Aim
Count the lines in the entries below that contain the string "pixels", and reply with the number alone.

Source material
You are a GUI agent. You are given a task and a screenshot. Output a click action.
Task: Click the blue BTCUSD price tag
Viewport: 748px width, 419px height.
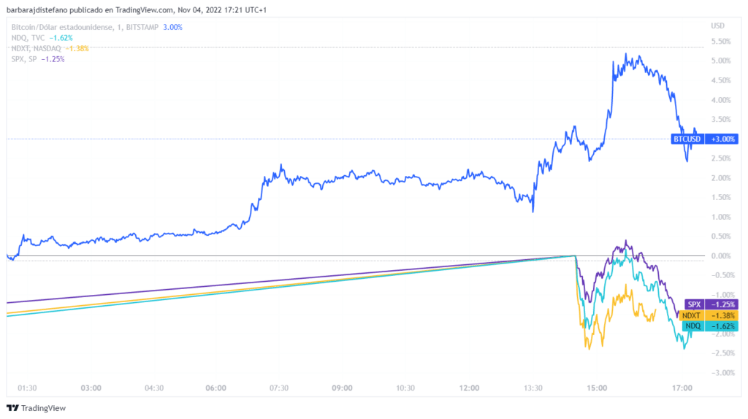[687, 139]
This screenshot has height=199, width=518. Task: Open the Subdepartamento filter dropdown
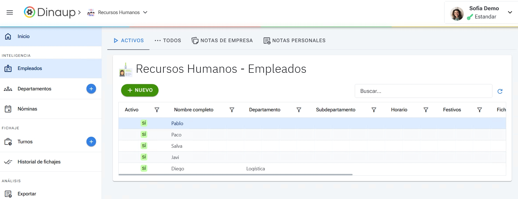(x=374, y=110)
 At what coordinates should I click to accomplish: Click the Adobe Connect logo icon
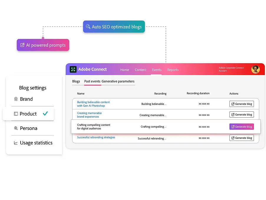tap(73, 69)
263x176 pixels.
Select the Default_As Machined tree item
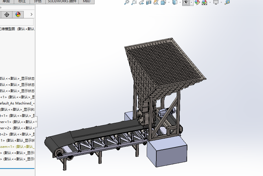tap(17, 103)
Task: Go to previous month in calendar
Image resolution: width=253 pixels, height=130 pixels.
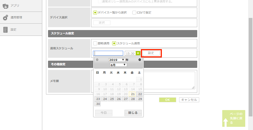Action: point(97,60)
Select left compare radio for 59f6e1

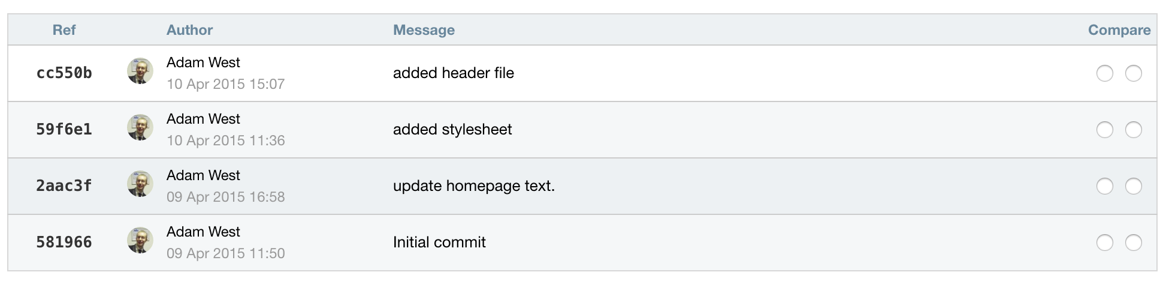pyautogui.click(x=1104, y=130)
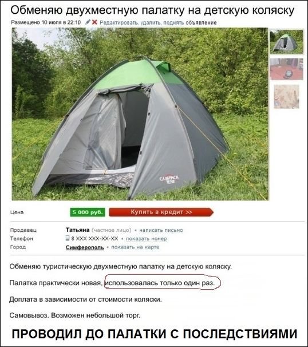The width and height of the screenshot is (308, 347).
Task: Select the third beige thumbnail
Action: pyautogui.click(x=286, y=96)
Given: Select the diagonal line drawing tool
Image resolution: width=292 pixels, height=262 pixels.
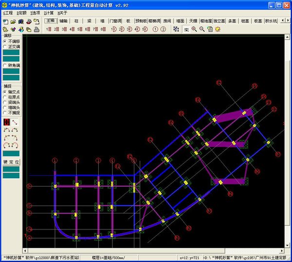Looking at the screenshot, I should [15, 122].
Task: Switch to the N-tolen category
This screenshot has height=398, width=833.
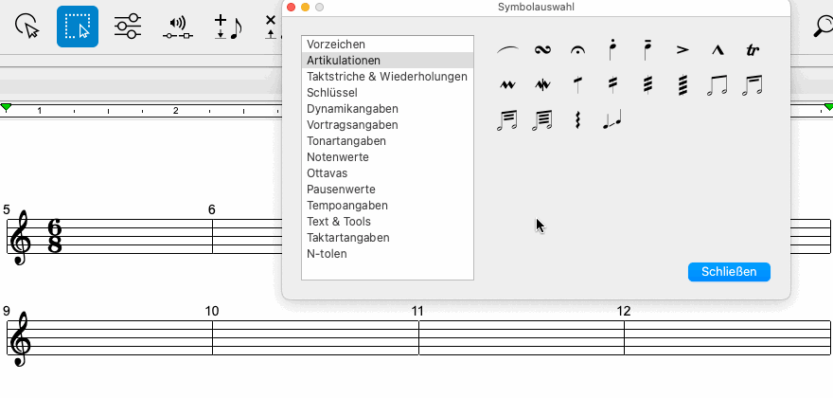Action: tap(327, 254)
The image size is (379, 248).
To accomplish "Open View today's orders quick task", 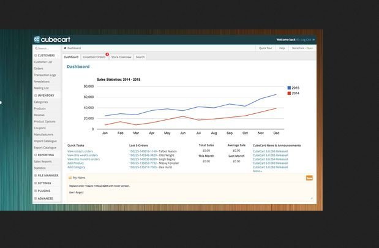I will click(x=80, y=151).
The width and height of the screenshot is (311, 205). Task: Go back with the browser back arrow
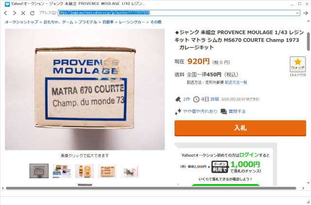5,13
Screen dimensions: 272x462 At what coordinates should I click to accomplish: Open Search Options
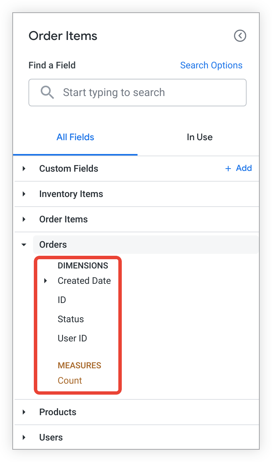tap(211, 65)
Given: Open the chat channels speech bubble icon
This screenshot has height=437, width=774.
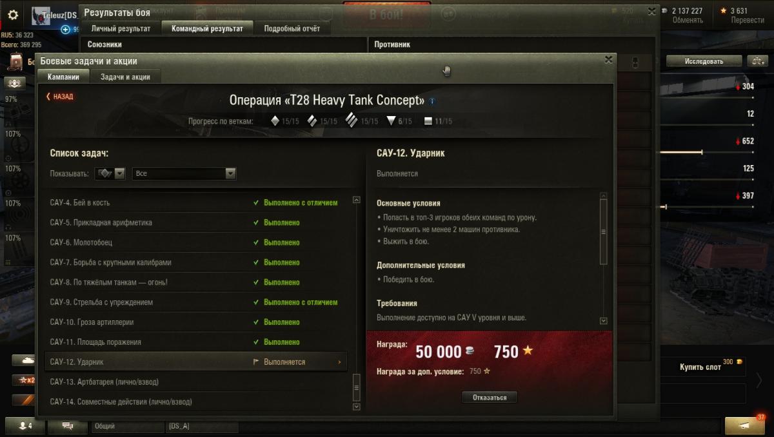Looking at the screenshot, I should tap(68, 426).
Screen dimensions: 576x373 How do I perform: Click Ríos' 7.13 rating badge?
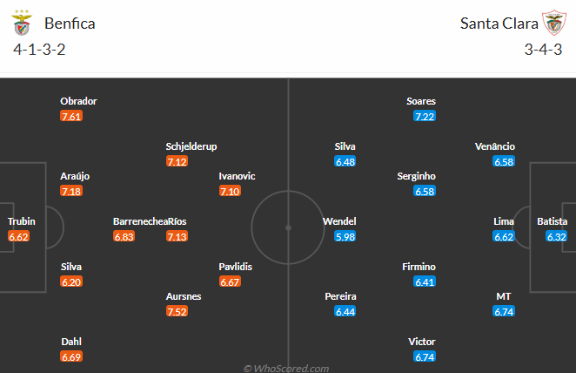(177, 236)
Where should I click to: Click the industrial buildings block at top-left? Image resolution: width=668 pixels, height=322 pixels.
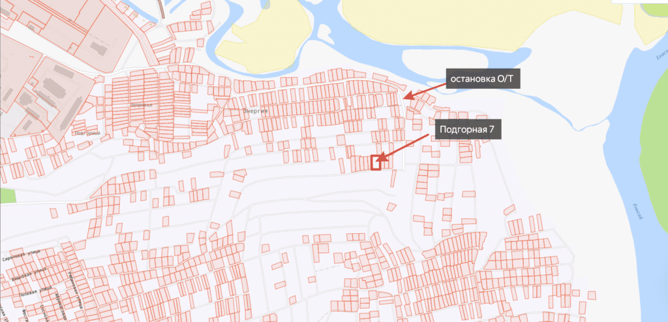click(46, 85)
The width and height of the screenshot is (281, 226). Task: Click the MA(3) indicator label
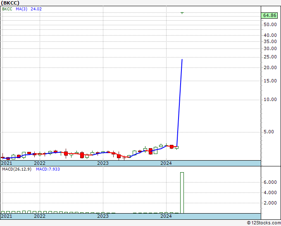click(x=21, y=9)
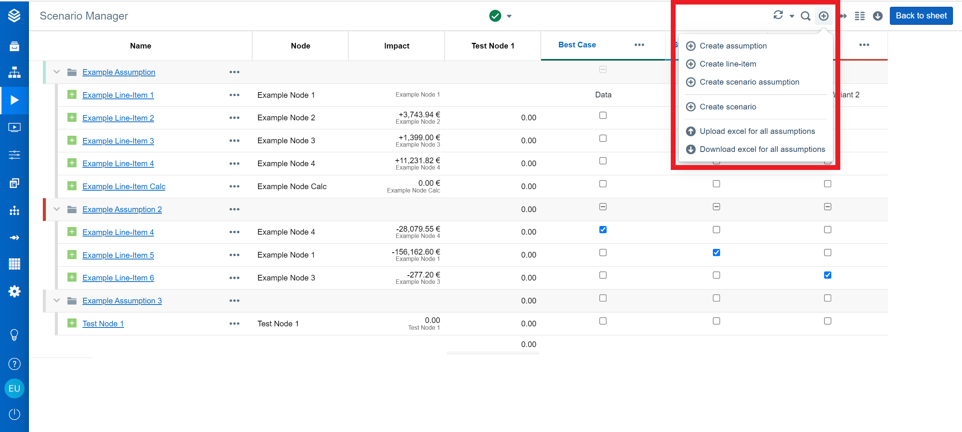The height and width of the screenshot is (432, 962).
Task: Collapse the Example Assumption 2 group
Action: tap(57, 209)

==

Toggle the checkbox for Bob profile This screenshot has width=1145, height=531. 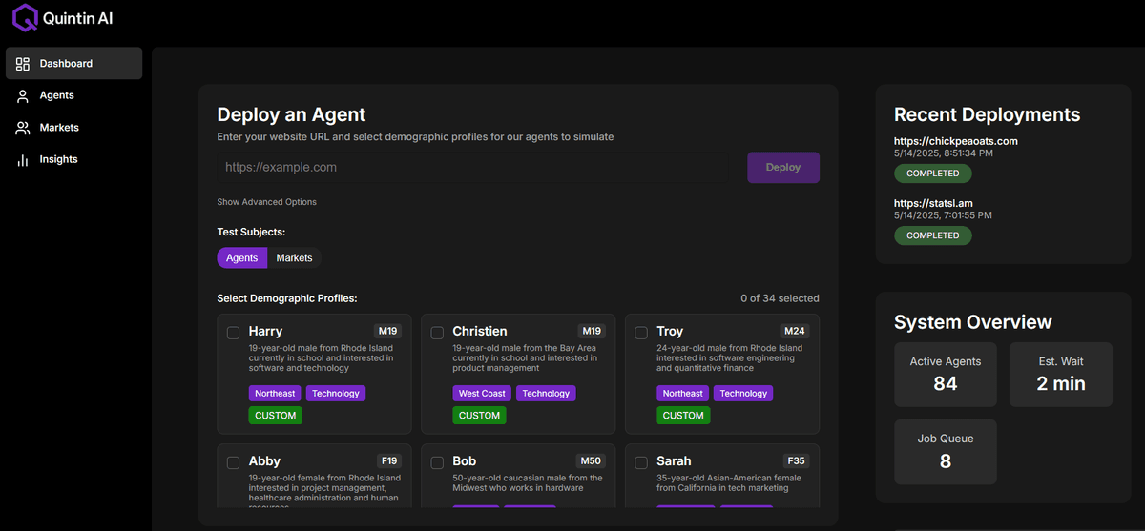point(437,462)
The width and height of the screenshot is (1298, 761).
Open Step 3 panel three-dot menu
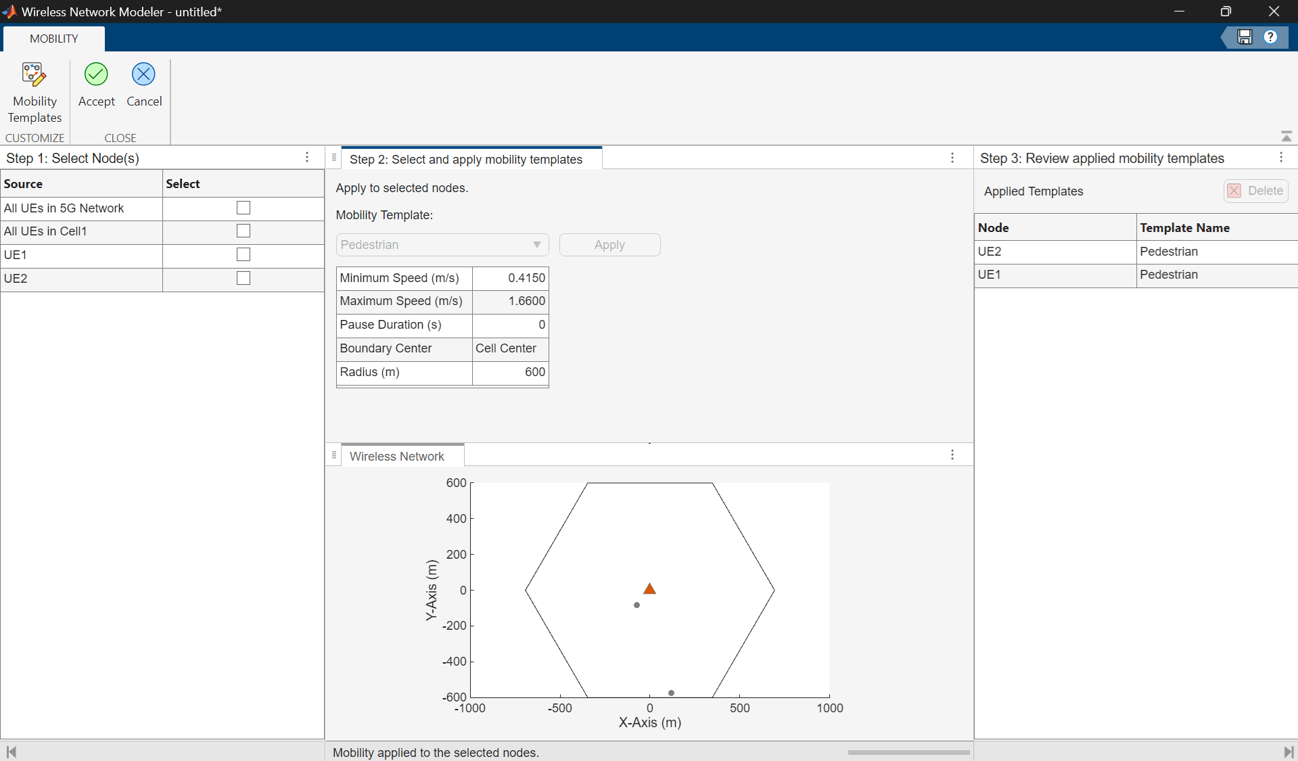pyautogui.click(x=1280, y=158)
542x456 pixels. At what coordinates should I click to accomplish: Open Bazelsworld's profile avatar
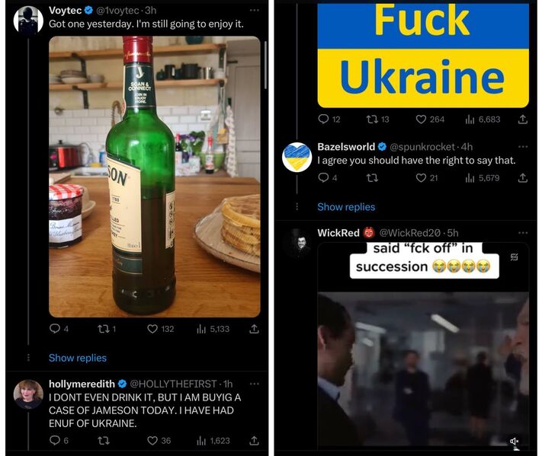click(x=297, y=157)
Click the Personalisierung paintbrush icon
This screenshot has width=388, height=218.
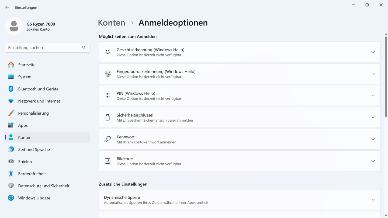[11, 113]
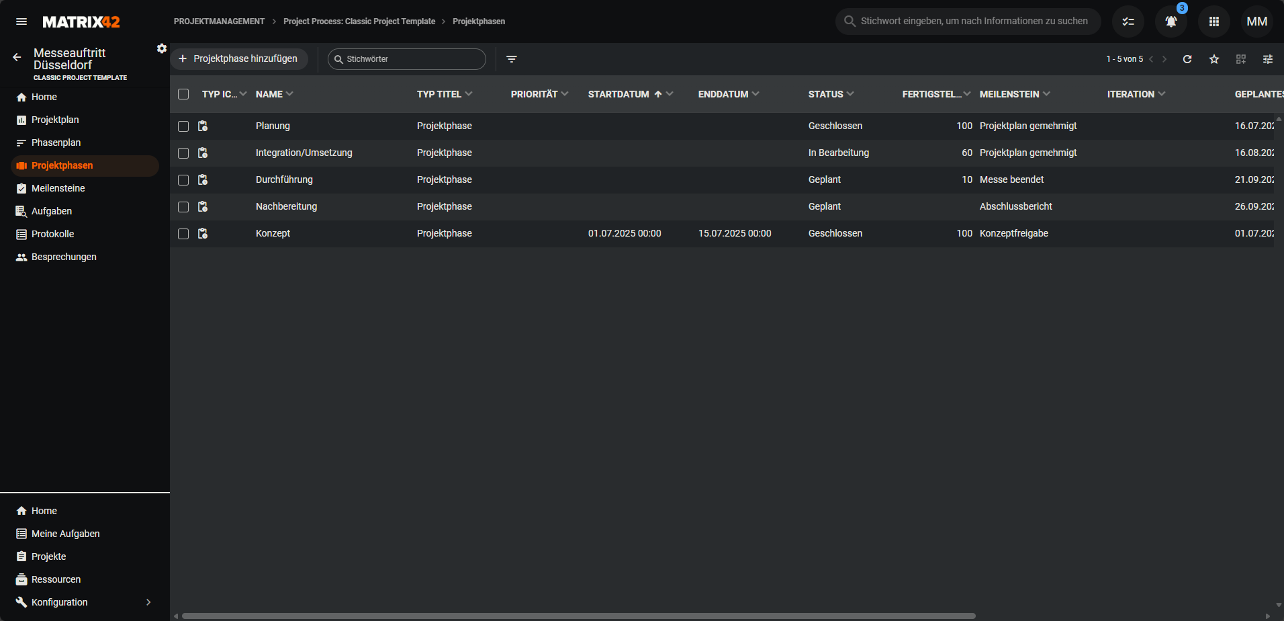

Final answer
5